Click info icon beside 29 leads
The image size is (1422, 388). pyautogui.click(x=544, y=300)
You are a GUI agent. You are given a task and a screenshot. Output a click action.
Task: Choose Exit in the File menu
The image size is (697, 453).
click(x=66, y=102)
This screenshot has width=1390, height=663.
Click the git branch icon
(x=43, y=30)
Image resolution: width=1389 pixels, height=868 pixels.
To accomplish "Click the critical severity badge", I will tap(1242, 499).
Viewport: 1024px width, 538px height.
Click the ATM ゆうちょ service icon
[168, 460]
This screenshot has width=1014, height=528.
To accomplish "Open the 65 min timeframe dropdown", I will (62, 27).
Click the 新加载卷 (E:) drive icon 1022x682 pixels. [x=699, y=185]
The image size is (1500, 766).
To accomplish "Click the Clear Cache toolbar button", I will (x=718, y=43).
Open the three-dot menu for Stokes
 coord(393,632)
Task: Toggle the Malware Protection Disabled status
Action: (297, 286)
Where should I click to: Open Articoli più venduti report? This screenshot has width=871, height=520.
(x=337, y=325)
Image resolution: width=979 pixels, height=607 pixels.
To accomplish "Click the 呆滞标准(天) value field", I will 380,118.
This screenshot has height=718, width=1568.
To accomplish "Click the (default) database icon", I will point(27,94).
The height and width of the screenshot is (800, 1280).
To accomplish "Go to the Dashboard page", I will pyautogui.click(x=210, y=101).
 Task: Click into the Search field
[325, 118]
****************
Try it: Write every line of the material above again, exactly.

Response to the exercise:
Click info icon beside 29 leads
The image size is (1422, 388). pyautogui.click(x=544, y=300)
You are a GUI agent. You are given a task and a screenshot. Output a click action.
Task: Choose Exit in the File menu
The image size is (697, 453).
click(x=66, y=102)
This screenshot has width=1390, height=663.
Click the git branch icon
(x=43, y=30)
Image resolution: width=1389 pixels, height=868 pixels.
To accomplish "Click the critical severity badge", I will tap(1242, 499).
Viewport: 1024px width, 538px height.
Click the ATM ゆうちょ service icon
[168, 460]
This screenshot has width=1014, height=528.
To accomplish "Open the 65 min timeframe dropdown", I will (62, 27).
Click the 新加载卷 (E:) drive icon 1022x682 pixels. [x=699, y=185]
The image size is (1500, 766).
To accomplish "Click the Clear Cache toolbar button", I will (x=718, y=43).
Open the three-dot menu for Stokes
 coord(393,632)
Task: Toggle the Malware Protection Disabled status
Action: (297, 286)
Where should I click to: Open Articoli più venduti report? This screenshot has width=871, height=520.
(x=337, y=325)
Image resolution: width=979 pixels, height=607 pixels.
To accomplish "Click the 呆滞标准(天) value field", I will 380,118.
This screenshot has height=718, width=1568.
To accomplish "Click the (default) database icon", I will point(27,94).
The height and width of the screenshot is (800, 1280).
To accomplish "Go to the Dashboard page", I will pyautogui.click(x=210, y=101).
 Task: Click into the Search field
[325, 118]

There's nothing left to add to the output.